Care to elaborate how? The only way I can figure is once you know the hyperfocal distance, you must find some object at said distance, AF on it, and lock the focus down using MF mode. But that is why I said "practical" as unless you have a tape measure in your camera bag....
Ruahrc
Essentially, that's it (though you don't need to AF, you can MF all the way)- it's just like rifle shooting or golfing- you go with either a known distance object, or you estimate distance. Just like with the other two disciplines, it's one of those things that requires practice to get down- pretty-much all unknown distance rifle shots work exactly the same way- yet somehow many people find it perfectly practical to take an unknown distance shot even though they not only have to deal with distance estimation, but humidity, wind, altitude, bullet drop, concealment and even incoming fire.

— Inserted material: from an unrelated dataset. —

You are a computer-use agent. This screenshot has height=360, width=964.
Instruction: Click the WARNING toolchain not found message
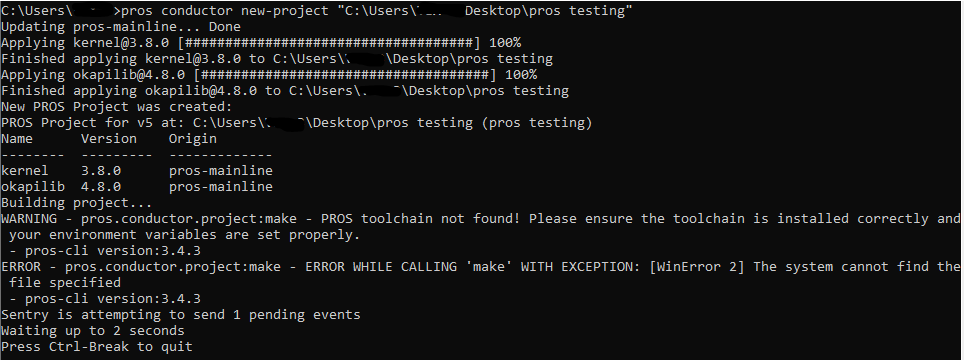(x=481, y=226)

You can also use the focus point indicators and their spacing in the viewfinder similarly to mil dots in a scope's reticle to determine the distance to a known or estimated size object- though this requires a bit of up-front work, it's a *very* workable solution to commonly sized objects- and mostly we're shooting commonly-sized objects such as people, cars, pets, wildlife... So, if I know that a 6' person is 1 a focus point tall at 50 yards and 1/2 a focus point at 100 yards, then if I have a person who's 3/4ths of a focus point tall, I know they're at 75 yards, a little less, they're a little further, a little more they're a little closer.
You don't have to deal with wind, hold over/under or bullet drop- or wind and ball lie if you prefer- so it's even easier than either of the alternative examples. People who've never shot a scoped rifle with proper instruction also think it's pretty impossible and impractical to shoot a target at an unknown but relatively long distance while those who've had the training understand that it's just a matter of practice, practice, practice.
As far as your definition of practical, I'll again have to disagree- for instance, let's say I have a D3x with a 70mm lens, I know that f/11 is inside my diffraction limit, so I'll go for f/11- my trusty DoF calculator tells me that at 30 yards, my near limit is 31.1 feet and I'm good to infinity from there. WIth a 400mm lens, I know the same shot gives me a near limit of 85.1 feet and my far limit is 95.5 feet. If I do it regularly, I can generally get within the margin of error with the camera and the rifle (though the rifle requires more work and more data,) I'm still working on the golf clubs.
If I'm distance-estimating challenged and I haven't calculated my target size and the size of my AF points at distance, then I can simply carry a rangefinder in my pocket, or consult a GPS or use a correctly scaled map. All of those options give you the ability to pre-focus and get good results, distance scale or not.